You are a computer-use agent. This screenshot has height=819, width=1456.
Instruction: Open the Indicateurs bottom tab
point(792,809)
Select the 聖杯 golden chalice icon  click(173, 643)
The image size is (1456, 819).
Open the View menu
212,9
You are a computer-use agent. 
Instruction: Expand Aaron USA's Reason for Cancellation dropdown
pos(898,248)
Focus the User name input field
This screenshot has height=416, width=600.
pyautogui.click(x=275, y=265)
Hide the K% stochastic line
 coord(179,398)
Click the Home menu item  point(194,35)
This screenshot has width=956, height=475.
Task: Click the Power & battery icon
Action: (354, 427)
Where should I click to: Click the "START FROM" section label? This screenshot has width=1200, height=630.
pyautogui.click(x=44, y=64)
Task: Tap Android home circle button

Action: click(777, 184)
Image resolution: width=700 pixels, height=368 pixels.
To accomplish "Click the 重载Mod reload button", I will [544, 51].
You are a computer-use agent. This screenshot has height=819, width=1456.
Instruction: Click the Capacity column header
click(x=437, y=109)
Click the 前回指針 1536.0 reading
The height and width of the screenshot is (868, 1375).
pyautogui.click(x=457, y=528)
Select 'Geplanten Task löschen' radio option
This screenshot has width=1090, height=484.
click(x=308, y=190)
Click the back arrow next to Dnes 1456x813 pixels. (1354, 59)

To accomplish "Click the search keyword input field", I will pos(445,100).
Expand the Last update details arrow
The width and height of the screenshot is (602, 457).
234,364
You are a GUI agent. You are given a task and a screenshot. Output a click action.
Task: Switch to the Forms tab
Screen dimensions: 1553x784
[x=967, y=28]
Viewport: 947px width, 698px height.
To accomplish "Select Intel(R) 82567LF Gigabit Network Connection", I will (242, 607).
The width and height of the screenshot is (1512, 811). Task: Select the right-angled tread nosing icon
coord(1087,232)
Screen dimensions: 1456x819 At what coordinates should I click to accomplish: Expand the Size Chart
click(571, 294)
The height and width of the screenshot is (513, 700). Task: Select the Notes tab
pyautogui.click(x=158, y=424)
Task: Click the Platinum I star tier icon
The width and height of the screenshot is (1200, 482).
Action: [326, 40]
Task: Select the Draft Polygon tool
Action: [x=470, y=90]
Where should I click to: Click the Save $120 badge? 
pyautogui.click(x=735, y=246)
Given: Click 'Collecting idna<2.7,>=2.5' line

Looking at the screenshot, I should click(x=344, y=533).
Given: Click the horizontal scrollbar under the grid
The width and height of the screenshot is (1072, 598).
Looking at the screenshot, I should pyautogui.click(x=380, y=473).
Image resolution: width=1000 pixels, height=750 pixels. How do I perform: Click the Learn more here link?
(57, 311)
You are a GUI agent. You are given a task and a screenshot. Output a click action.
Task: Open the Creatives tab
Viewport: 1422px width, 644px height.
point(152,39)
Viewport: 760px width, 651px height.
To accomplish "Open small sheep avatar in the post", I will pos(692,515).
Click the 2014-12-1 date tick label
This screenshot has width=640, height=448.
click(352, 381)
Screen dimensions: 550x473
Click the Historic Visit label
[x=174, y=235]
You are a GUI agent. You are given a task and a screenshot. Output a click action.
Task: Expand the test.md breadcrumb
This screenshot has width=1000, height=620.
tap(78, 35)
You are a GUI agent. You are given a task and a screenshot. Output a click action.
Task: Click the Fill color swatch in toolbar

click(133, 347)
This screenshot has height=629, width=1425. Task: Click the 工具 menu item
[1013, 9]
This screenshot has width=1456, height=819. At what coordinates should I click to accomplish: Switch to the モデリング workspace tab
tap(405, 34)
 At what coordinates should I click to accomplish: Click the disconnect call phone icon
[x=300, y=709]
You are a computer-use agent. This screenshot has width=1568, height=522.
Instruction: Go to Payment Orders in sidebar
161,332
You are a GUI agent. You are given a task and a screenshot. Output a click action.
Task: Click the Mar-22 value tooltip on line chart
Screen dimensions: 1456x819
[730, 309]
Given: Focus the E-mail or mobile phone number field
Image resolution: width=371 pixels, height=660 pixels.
· · · · ·
Directions> Write out the records again, starting with the line that contains "This screenshot has height=629, width=1425." and going on through the end of the records, requests included. Shift every coordinate in the answers by adding 21 to it.

Problem solution>
This screenshot has height=629, width=1425. Task: Click the 工具 menu item
[1034, 30]
This screenshot has width=1456, height=819. At what coordinates should I click to accomplish: Switch to the モデリング workspace tab
tap(426, 55)
 At what coordinates should I click to accomplish: Click the disconnect call phone icon
[x=321, y=730]
You are a computer-use agent. This screenshot has width=1568, height=522.
Instruction: Go to Payment Orders in sidebar
182,353
You are a GUI agent. You are given a task and a screenshot. Output a click action.
Task: Click the Mar-22 value tooltip on line chart
Screen dimensions: 1456x819
[751, 330]
Given: Focus the E-mail or mobile phone number field
Image resolution: width=371 pixels, height=660 pixels.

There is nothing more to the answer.